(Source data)
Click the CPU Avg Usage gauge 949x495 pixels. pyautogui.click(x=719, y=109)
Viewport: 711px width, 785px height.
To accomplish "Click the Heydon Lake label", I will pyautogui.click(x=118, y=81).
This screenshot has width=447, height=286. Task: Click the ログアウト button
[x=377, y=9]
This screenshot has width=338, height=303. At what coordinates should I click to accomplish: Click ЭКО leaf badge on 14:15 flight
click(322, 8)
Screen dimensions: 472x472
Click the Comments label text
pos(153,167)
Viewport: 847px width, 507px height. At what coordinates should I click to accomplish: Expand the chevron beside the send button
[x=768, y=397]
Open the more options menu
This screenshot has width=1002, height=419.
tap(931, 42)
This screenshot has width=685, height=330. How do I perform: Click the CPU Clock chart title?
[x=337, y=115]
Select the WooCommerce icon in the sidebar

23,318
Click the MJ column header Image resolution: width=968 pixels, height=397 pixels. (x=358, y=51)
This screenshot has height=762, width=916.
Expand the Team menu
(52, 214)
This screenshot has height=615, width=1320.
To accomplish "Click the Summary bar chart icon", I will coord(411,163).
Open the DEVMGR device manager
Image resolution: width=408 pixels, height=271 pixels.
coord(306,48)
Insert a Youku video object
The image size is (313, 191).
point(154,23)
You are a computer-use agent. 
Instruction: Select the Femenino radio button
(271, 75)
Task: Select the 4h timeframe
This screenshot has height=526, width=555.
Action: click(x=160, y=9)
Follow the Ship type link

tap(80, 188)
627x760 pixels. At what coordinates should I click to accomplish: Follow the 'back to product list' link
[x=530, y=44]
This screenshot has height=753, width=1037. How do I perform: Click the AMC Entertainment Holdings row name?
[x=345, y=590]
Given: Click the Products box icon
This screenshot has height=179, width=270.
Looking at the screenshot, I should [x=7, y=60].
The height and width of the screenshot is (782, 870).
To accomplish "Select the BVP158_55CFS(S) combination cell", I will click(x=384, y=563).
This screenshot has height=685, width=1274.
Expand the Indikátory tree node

WHAT IS REQUIRED:
Please render every line of the source data rows as a JSON list of strings, one string per line, and leave out the blank lines.

FULL ANSWER:
[
  "Click the CPU Avg Usage gauge 949x495 pixels. pyautogui.click(x=719, y=109)",
  "Viewport: 711px width, 785px height.",
  "To accomplish \"Click the Heydon Lake label\", I will pyautogui.click(x=118, y=81).",
  "This screenshot has width=447, height=286. Task: Click the ログアウト button",
  "[x=377, y=9]",
  "This screenshot has width=338, height=303. At what coordinates should I click to accomplish: Click ЭКО leaf badge on 14:15 flight",
  "click(322, 8)",
  "Screen dimensions: 472x472",
  "Click the Comments label text",
  "pos(153,167)",
  "Viewport: 847px width, 507px height. At what coordinates should I click to accomplish: Expand the chevron beside the send button",
  "[x=768, y=397]",
  "Open the more options menu",
  "This screenshot has width=1002, height=419.",
  "tap(931, 42)",
  "This screenshot has width=685, height=330. How do I perform: Click the CPU Clock chart title?",
  "[x=337, y=115]",
  "Select the WooCommerce icon in the sidebar",
  "23,318",
  "Click the MJ column header Image resolution: width=968 pixels, height=397 pixels. (x=358, y=51)",
  "This screenshot has height=762, width=916.",
  "Expand the Team menu",
  "(52, 214)",
  "This screenshot has height=615, width=1320.",
  "To accomplish \"Click the Summary bar chart icon\", I will coord(411,163).",
  "Open the DEVMGR device manager",
  "Image resolution: width=408 pixels, height=271 pixels.",
  "coord(306,48)",
  "Insert a Youku video object",
  "The image size is (313, 191).",
  "point(154,23)",
  "You are a computer-use agent. ",
  "Instruction: Select the Femenino radio button",
  "(271, 75)",
  "Task: Select the 4h timeframe",
  "This screenshot has height=526, width=555.",
  "Action: click(x=160, y=9)",
  "Follow the Ship type link",
  "tap(80, 188)",
  "627x760 pixels. At what coordinates should I click to accomplish: Follow the 'back to product list' link",
  "[x=530, y=44]",
  "This screenshot has height=753, width=1037. How do I perform: Click the AMC Entertainment Holdings row name?",
  "[x=345, y=590]",
  "Given: Click the Products box icon",
  "This screenshot has height=179, width=270.",
  "Looking at the screenshot, I should [x=7, y=60].",
  "The height and width of the screenshot is (782, 870).",
  "To accomplish \"Select the BVP158_55CFS(S) combination cell\", I will click(x=384, y=563).",
  "This screenshot has height=685, width=1274.",
  "Expand the Indikátory tree node"
]